◆ INPUT DATA:
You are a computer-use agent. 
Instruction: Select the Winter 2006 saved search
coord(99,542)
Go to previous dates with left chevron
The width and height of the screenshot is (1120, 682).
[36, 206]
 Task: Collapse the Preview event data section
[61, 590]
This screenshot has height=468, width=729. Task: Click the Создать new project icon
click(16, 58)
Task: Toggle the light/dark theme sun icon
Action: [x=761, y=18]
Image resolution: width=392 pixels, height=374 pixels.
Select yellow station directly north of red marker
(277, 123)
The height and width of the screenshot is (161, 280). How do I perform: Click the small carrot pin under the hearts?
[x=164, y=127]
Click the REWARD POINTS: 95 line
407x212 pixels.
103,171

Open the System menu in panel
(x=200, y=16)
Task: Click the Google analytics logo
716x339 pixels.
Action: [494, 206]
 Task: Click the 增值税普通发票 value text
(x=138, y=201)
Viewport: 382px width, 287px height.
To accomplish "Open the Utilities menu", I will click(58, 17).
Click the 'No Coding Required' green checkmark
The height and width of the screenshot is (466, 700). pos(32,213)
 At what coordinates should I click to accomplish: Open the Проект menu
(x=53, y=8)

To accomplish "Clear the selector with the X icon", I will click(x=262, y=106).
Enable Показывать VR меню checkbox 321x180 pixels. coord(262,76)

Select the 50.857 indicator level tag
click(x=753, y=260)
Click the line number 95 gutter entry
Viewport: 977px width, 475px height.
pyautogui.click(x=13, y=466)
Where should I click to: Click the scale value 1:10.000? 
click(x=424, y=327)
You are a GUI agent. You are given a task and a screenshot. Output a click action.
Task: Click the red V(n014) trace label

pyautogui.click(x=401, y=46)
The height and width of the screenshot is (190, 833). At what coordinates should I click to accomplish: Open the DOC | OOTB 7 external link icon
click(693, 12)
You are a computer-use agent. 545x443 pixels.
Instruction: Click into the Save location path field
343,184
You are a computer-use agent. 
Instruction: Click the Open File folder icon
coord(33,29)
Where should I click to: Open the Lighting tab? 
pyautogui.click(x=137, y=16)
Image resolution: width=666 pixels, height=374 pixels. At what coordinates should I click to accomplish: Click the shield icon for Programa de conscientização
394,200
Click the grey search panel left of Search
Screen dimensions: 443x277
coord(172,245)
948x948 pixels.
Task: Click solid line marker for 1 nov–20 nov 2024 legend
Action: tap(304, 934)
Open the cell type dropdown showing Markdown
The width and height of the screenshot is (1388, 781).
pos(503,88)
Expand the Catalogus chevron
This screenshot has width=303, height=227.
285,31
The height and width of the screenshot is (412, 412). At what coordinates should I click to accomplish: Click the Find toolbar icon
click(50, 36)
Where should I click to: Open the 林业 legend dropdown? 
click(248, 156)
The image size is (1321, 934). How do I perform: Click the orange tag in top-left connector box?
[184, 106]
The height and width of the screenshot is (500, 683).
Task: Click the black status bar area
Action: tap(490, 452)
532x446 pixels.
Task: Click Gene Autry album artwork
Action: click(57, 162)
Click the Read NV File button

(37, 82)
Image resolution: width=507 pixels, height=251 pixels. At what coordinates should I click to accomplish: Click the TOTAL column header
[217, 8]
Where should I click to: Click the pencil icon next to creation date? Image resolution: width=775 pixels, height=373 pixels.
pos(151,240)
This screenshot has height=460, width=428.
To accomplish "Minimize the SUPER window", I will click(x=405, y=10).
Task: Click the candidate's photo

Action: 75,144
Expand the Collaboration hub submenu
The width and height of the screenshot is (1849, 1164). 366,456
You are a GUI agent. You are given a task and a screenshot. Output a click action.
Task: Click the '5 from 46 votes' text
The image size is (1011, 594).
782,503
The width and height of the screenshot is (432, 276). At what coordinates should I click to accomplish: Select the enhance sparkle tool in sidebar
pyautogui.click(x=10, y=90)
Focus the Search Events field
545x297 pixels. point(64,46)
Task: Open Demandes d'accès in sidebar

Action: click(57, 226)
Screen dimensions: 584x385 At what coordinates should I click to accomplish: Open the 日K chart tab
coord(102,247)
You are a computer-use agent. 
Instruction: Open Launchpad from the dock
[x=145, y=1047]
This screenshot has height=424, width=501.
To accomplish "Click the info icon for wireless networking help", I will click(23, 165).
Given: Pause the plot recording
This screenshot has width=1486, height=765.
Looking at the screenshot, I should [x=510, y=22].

◆ WHAT YOU NEED TO DO: Once you have read the records above, set each one down again exactly.

◆ RESULT BELOW:
You are a computer-use agent. 
Instruction: Select the Winter 2006 saved search
coord(99,542)
Go to previous dates with left chevron
The width and height of the screenshot is (1120, 682).
[36, 206]
 Task: Collapse the Preview event data section
[61, 590]
This screenshot has height=468, width=729. Task: Click the Создать new project icon
click(16, 58)
Task: Toggle the light/dark theme sun icon
Action: [x=761, y=18]
Image resolution: width=392 pixels, height=374 pixels.
Select yellow station directly north of red marker
(277, 123)
The height and width of the screenshot is (161, 280). How do I perform: Click the small carrot pin under the hearts?
[x=164, y=127]
Click the REWARD POINTS: 95 line
407x212 pixels.
103,171

Open the System menu in panel
(x=200, y=16)
Task: Click the Google analytics logo
716x339 pixels.
Action: [494, 206]
 Task: Click the 增值税普通发票 value text
(x=138, y=201)
Viewport: 382px width, 287px height.
To accomplish "Open the Utilities menu", I will click(58, 17).
Click the 'No Coding Required' green checkmark
The height and width of the screenshot is (466, 700). pos(32,213)
 At what coordinates should I click to accomplish: Open the Проект menu
(x=53, y=8)

To accomplish "Clear the selector with the X icon", I will click(x=262, y=106).
Enable Показывать VR меню checkbox 321x180 pixels. coord(262,76)

Select the 50.857 indicator level tag
click(x=753, y=260)
Click the line number 95 gutter entry
Viewport: 977px width, 475px height.
pyautogui.click(x=13, y=466)
Where should I click to: Click the scale value 1:10.000? 
click(x=424, y=327)
You are a GUI agent. You are given a task and a screenshot. Output a click action.
Task: Click the red V(n014) trace label

pyautogui.click(x=401, y=46)
The height and width of the screenshot is (190, 833). At what coordinates should I click to accomplish: Open the DOC | OOTB 7 external link icon
click(693, 12)
You are a computer-use agent. 545x443 pixels.
Instruction: Click into the Save location path field
343,184
You are a computer-use agent. 
Instruction: Click the Open File folder icon
coord(33,29)
Where should I click to: Open the Lighting tab? 
pyautogui.click(x=137, y=16)
Image resolution: width=666 pixels, height=374 pixels. At what coordinates should I click to accomplish: Click the shield icon for Programa de conscientização
394,200
Click the grey search panel left of Search
Screen dimensions: 443x277
coord(172,245)
948x948 pixels.
Task: Click solid line marker for 1 nov–20 nov 2024 legend
Action: tap(304, 934)
Open the cell type dropdown showing Markdown
The width and height of the screenshot is (1388, 781).
pos(503,88)
Expand the Catalogus chevron
This screenshot has width=303, height=227.
285,31
The height and width of the screenshot is (412, 412). At what coordinates should I click to accomplish: Click the Find toolbar icon
click(50, 36)
Where should I click to: Open the 林业 legend dropdown? 
click(248, 156)
The image size is (1321, 934). How do I perform: Click the orange tag in top-left connector box?
[184, 106]
The height and width of the screenshot is (500, 683).
Task: Click the black status bar area
Action: tap(490, 452)
532x446 pixels.
Task: Click Gene Autry album artwork
Action: click(57, 162)
Click the Read NV File button

(37, 82)
Image resolution: width=507 pixels, height=251 pixels. At what coordinates should I click to accomplish: Click the TOTAL column header
[217, 8]
Where should I click to: Click the pencil icon next to creation date? Image resolution: width=775 pixels, height=373 pixels.
pos(151,240)
This screenshot has height=460, width=428.
To accomplish "Minimize the SUPER window", I will click(x=405, y=10).
Task: Click the candidate's photo

Action: 75,144
Expand the Collaboration hub submenu
The width and height of the screenshot is (1849, 1164). 366,456
You are a GUI agent. You are given a task and a screenshot. Output a click action.
Task: Click the '5 from 46 votes' text
The image size is (1011, 594).
782,503
The width and height of the screenshot is (432, 276). At what coordinates should I click to accomplish: Select the enhance sparkle tool in sidebar
pyautogui.click(x=10, y=90)
Focus the Search Events field
545x297 pixels. point(64,46)
Task: Open Demandes d'accès in sidebar

Action: click(57, 226)
Screen dimensions: 584x385 At what coordinates should I click to accomplish: Open the 日K chart tab
coord(102,247)
You are a computer-use agent. 
Instruction: Open Launchpad from the dock
[x=145, y=1047]
This screenshot has height=424, width=501.
To accomplish "Click the info icon for wireless networking help", I will click(23, 165).
Given: Pause the plot recording
This screenshot has width=1486, height=765.
Looking at the screenshot, I should [x=510, y=22].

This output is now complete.